Read more: What does 5G UC mean?

How to measure 5G speeds on your phone

You can find out how well your 5G connection performs with a speed test. Simply open or in a web browser on your smartphone and run the test. You can also download an app from the Android Play Store or iOS App Store to accomplish the same thing. Make sure that you’re disconnected from Wi-Fi and that your phone is connected via a 5G signal.

As a rule of thumb, speeds above 100Mbps represent an upgrade over most 4G LTE networks. And if your phone manages to achieve gigabit speeds, you’ve likely connected to a mmWave or C-band network.


5G networks operate in low, mid, and high band frequencies. The low band frequencies (below 1 GHz) have longer wavelengths and can penetrate walls and other obstacles more easily than higher frequencies. However, don’t expect speeds to be faster than 4G as low frequencies lack bandwidth and capacity.

It’s unfair to compare 5G and Wi-Fi as the speed will heavily depend on the underlying infrastructure. Typically, you can pay more each month for faster broadband (Wi-Fi) speeds, but you cannot control 5G network quality as you move from one place to another.

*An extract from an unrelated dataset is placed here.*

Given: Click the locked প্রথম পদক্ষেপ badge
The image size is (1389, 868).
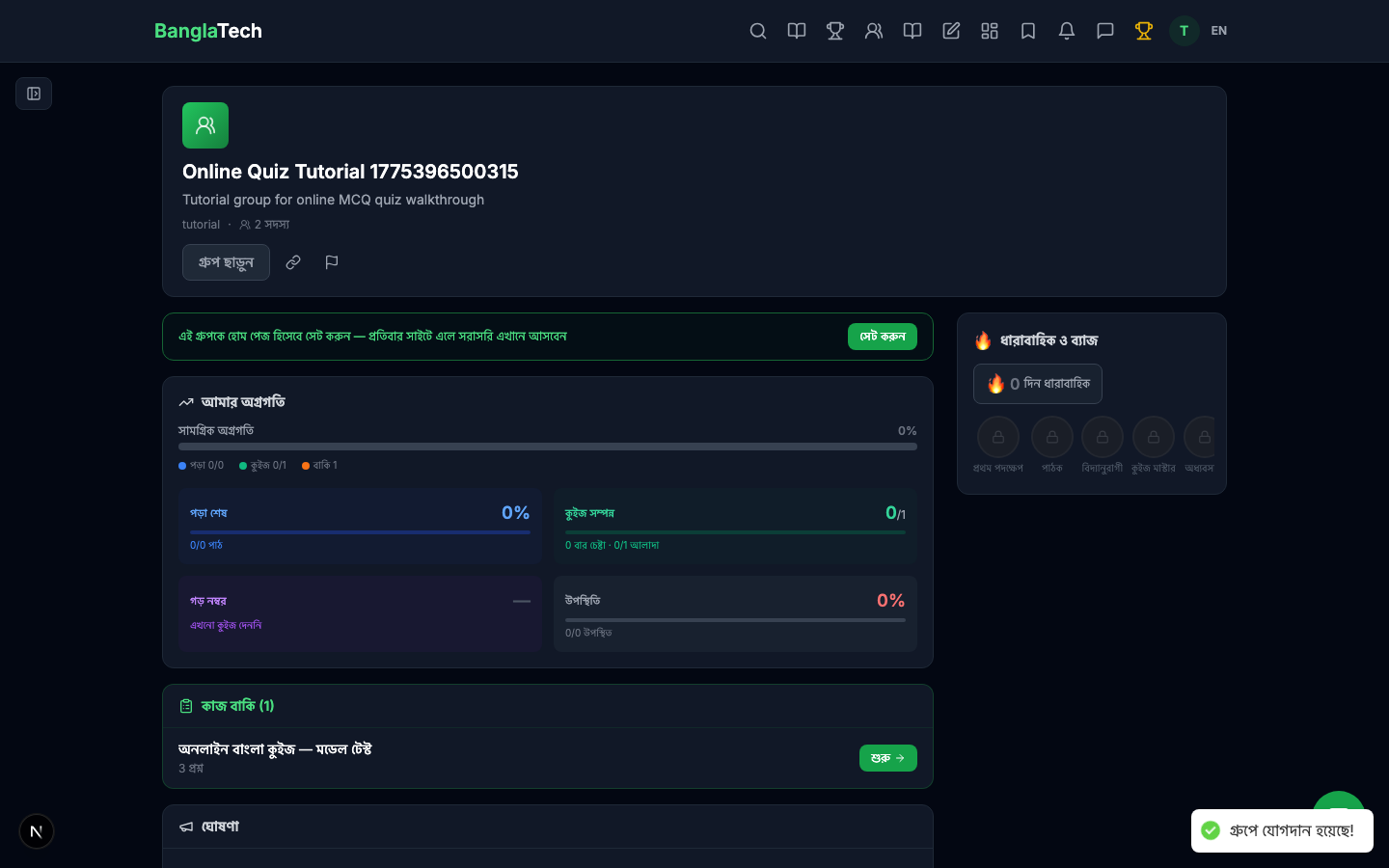Looking at the screenshot, I should click(998, 438).
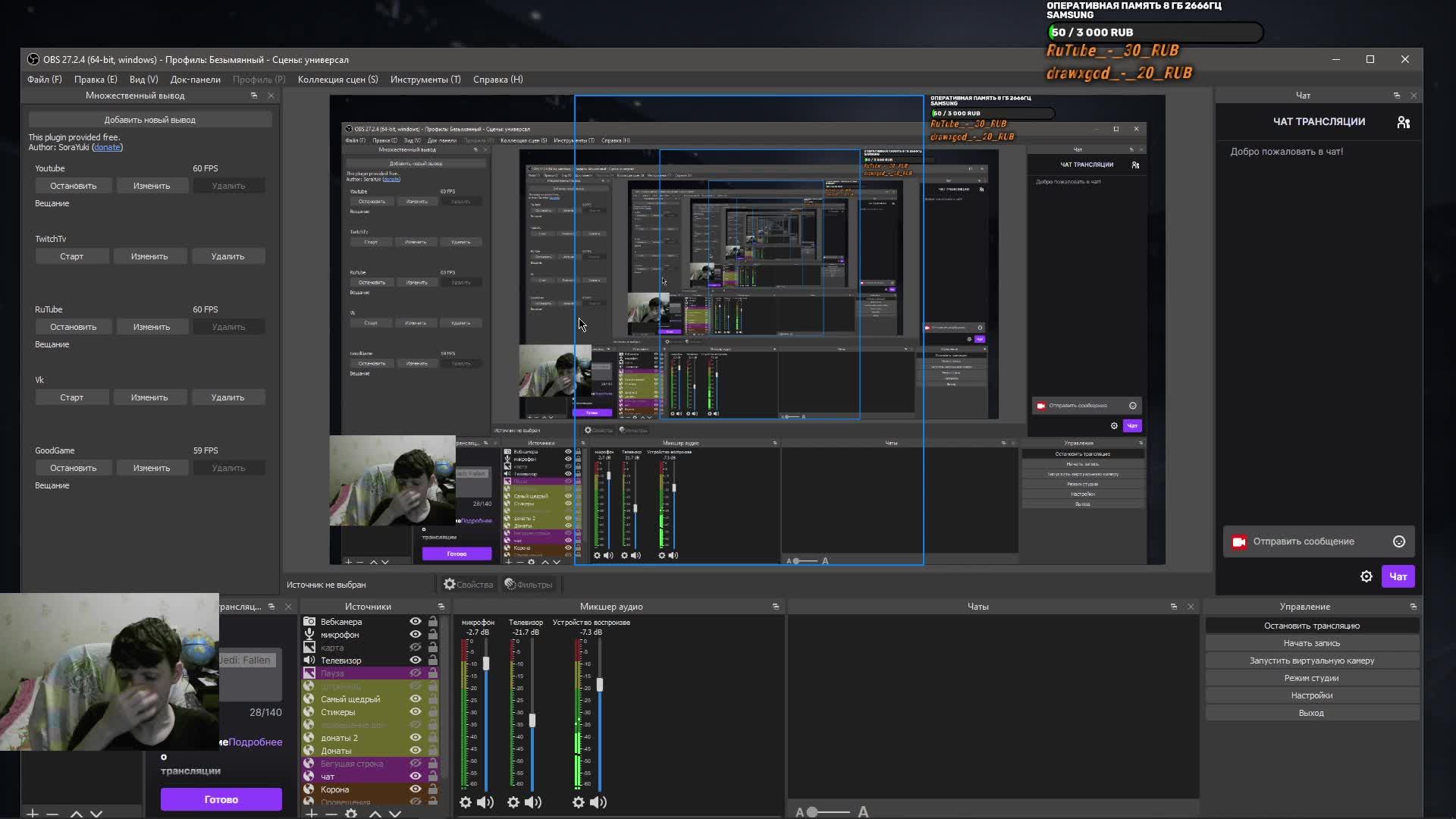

Cellular networks use low frequencies to maximize range. Since 5G uses higher frequencies to achieve increased capacity and blazing-fast speeds, you may actually notice better signal strength on older networks.

The blazing-fast 5G speed claims you’ve probably heard about don’t always hold up in indoor testing because high-band 5G frequencies are easily blocked by obstacles like walls. Even if you were well serviced by 5G towers around your house, you’ll still have to deal with monthly data caps, which are far higher (if not non-existent) in residential Wi-Fi connections. So can 5G replace Wi-Fi for good? Maybe in the future, but not anytime soon.